Onwards through John Fahey (who I confess I know little about) to Steely Dan, and a review of Donald Fagen’s book Eminent Hipsters (which I reviewed here). Penman, as he has demonstrated right from the start of this book is a huge jazz fan and a very knowledgeable one, like Fagen who, with Walter Becker, created one of the most literate of jazzy, hip, rock bands there has ever been. Penman likes Fagen’s book, particular the tour diaries that form the second half, and he revels in Fagen’s sense of humour – something that the Dan tended to keep hidden, although it’s there!
Penman finishes with a portrait of Prince, another performer absolutely full of contradictions. Penman compares the different era Prince personae and musical styles, contrasting them with their peers; I loved this comment:
If too many soulful love songs, whatever their merits, are essentially Jack Vettriano, then 1980s Prince was Paul Klee.
Penman’s lively metaphors are many and varied, always enriching his words and explaining his point of view to his audience. You don’t have to be a music lover to appreciate his writing, but naturally it helps. I wish Penman’s previous book of collected journalism was still in print, Vital Signs: Music Movies and Other Manias was published in 1998 – it’s taken over twenty years for this, his second, to reach us. It shows the esteem that Penman is held in, for secondhand copies of Vital Signs are selling for upwards of £55. Thank you to Fitzcarraldo for publishing this collection. (10/10)
Source: Own copy. BUY at Amazon UK or Blackwell’s (via affiliate links)
Ian Penman, It Gets Me Home, This Curving Track (Fitzcarraldo, 2019) posh paperback.

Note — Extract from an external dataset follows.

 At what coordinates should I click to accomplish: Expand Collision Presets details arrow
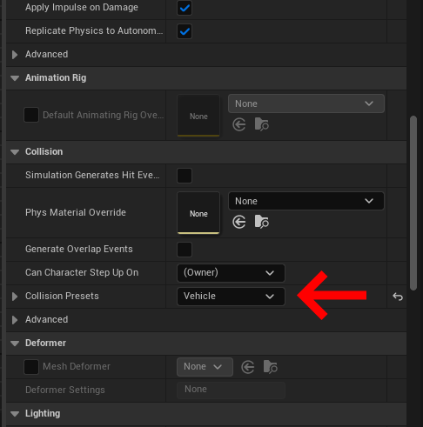tap(15, 297)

Great review, Annabel, and I agree with everything you say. He takes the art of writing about music to another level in my view and manages to make what he writes about so interesting. And gosh – I didn’t realise my copy of Vital Signs was worth so much…. =o
Thank you for bringing this book to my attention. Absolutely loved it. I thought I’d see if he’d written anything else… but was shocked at the prices. 😀
This sounds brilliant and I love seeing the Fortnight popping up on different people’s blogs I read!